__The problem__
Please transcribe the listing below with every word intact.
↓
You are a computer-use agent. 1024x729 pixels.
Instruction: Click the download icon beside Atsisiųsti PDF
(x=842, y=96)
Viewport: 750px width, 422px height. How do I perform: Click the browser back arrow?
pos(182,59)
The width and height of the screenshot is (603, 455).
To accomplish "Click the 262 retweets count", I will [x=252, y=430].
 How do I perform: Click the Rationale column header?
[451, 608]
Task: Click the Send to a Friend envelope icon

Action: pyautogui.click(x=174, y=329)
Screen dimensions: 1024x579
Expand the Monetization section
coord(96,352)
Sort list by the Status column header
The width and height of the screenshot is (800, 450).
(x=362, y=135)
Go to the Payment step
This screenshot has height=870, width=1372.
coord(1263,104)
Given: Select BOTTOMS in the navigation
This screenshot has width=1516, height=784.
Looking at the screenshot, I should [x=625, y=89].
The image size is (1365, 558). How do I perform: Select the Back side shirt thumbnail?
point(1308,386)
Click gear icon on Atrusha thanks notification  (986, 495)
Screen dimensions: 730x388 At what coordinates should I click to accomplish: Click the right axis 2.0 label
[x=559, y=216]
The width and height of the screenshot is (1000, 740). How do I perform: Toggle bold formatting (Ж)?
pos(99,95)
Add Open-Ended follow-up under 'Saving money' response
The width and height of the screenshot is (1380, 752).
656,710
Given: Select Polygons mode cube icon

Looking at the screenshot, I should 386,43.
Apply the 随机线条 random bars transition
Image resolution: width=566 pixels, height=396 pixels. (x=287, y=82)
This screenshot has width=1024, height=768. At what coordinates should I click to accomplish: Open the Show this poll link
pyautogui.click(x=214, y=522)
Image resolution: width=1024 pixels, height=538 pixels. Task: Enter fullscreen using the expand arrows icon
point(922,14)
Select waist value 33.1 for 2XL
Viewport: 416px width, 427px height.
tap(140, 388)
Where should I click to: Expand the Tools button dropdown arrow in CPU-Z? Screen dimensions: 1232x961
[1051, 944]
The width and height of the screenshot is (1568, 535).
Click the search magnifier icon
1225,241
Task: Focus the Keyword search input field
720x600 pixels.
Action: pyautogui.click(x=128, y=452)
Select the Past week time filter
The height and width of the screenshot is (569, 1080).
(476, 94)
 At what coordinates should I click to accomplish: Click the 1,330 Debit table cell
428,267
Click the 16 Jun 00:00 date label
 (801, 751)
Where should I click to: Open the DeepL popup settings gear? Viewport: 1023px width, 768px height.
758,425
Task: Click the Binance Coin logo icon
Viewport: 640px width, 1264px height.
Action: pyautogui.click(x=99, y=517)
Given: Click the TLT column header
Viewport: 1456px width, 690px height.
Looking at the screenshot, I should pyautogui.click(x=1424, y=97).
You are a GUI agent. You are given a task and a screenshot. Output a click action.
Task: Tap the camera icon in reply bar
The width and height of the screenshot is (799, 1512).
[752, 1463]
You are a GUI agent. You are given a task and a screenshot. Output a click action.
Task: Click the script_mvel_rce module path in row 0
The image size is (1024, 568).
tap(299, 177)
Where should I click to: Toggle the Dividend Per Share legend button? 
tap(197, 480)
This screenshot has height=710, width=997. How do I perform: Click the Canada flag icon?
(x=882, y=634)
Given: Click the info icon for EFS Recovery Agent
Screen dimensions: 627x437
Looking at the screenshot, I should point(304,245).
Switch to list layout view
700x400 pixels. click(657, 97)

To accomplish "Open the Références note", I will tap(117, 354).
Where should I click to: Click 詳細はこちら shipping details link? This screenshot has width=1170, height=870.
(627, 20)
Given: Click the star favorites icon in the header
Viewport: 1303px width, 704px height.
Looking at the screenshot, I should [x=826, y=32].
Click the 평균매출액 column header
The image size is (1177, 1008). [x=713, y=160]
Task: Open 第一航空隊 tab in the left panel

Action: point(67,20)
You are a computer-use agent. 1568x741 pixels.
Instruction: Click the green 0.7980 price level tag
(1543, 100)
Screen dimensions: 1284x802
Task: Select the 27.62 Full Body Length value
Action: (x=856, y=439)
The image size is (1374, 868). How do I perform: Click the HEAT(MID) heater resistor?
↑
__Result of this task__
You are a computer-use agent. 1024x729 pixels.
Instruction: Click the download icon beside Atsisiųsti PDF
(x=842, y=96)
Viewport: 750px width, 422px height. How do I perform: Click the browser back arrow?
pos(182,59)
The width and height of the screenshot is (603, 455).
To accomplish "Click the 262 retweets count", I will [x=252, y=430].
 How do I perform: Click the Rationale column header?
[451, 608]
Task: Click the Send to a Friend envelope icon

Action: pyautogui.click(x=174, y=329)
Screen dimensions: 1024x579
Expand the Monetization section
coord(96,352)
Sort list by the Status column header
The width and height of the screenshot is (800, 450).
(x=362, y=135)
Go to the Payment step
This screenshot has height=870, width=1372.
coord(1263,104)
Given: Select BOTTOMS in the navigation
This screenshot has width=1516, height=784.
Looking at the screenshot, I should [x=625, y=89].
The image size is (1365, 558). How do I perform: Select the Back side shirt thumbnail?
point(1308,386)
Click gear icon on Atrusha thanks notification  (986, 495)
Screen dimensions: 730x388 At what coordinates should I click to accomplish: Click the right axis 2.0 label
[x=559, y=216]
The width and height of the screenshot is (1000, 740). How do I perform: Toggle bold formatting (Ж)?
pos(99,95)
Add Open-Ended follow-up under 'Saving money' response
The width and height of the screenshot is (1380, 752).
656,710
Given: Select Polygons mode cube icon

Looking at the screenshot, I should 386,43.
Apply the 随机线条 random bars transition
Image resolution: width=566 pixels, height=396 pixels. (x=287, y=82)
This screenshot has width=1024, height=768. At what coordinates should I click to accomplish: Open the Show this poll link
pyautogui.click(x=214, y=522)
Image resolution: width=1024 pixels, height=538 pixels. Task: Enter fullscreen using the expand arrows icon
point(922,14)
Select waist value 33.1 for 2XL
Viewport: 416px width, 427px height.
tap(140, 388)
Where should I click to: Expand the Tools button dropdown arrow in CPU-Z? Screen dimensions: 1232x961
[1051, 944]
The width and height of the screenshot is (1568, 535).
Click the search magnifier icon
1225,241
Task: Focus the Keyword search input field
720x600 pixels.
Action: pyautogui.click(x=128, y=452)
Select the Past week time filter
The height and width of the screenshot is (569, 1080).
(476, 94)
 At what coordinates should I click to accomplish: Click the 1,330 Debit table cell
428,267
Click the 16 Jun 00:00 date label
 (801, 751)
Where should I click to: Open the DeepL popup settings gear? Viewport: 1023px width, 768px height.
758,425
Task: Click the Binance Coin logo icon
Viewport: 640px width, 1264px height.
Action: pyautogui.click(x=99, y=517)
Given: Click the TLT column header
Viewport: 1456px width, 690px height.
Looking at the screenshot, I should pyautogui.click(x=1424, y=97).
You are a GUI agent. You are given a task and a screenshot. Output a click action.
Task: Tap the camera icon in reply bar
The width and height of the screenshot is (799, 1512).
[752, 1463]
You are a GUI agent. You are given a task and a screenshot. Output a click action.
Task: Click the script_mvel_rce module path in row 0
The image size is (1024, 568).
tap(299, 177)
Where should I click to: Toggle the Dividend Per Share legend button? 
tap(197, 480)
This screenshot has height=710, width=997. How do I perform: Click the Canada flag icon?
(x=882, y=634)
Given: Click the info icon for EFS Recovery Agent
Screen dimensions: 627x437
Looking at the screenshot, I should point(304,245).
Switch to list layout view
700x400 pixels. click(657, 97)

To accomplish "Open the Références note", I will tap(117, 354).
Where should I click to: Click 詳細はこちら shipping details link? This screenshot has width=1170, height=870.
(627, 20)
Given: Click the star favorites icon in the header
Viewport: 1303px width, 704px height.
Looking at the screenshot, I should [x=826, y=32].
Click the 평균매출액 column header
The image size is (1177, 1008). [x=713, y=160]
Task: Open 第一航空隊 tab in the left panel

Action: point(67,20)
You are a computer-use agent. 1568x741 pixels.
Instruction: Click the green 0.7980 price level tag
(1543, 100)
Screen dimensions: 1284x802
Task: Select the 27.62 Full Body Length value
Action: (x=856, y=439)
The image size is (1374, 868). How do I perform: Click the HEAT(MID) heater resistor?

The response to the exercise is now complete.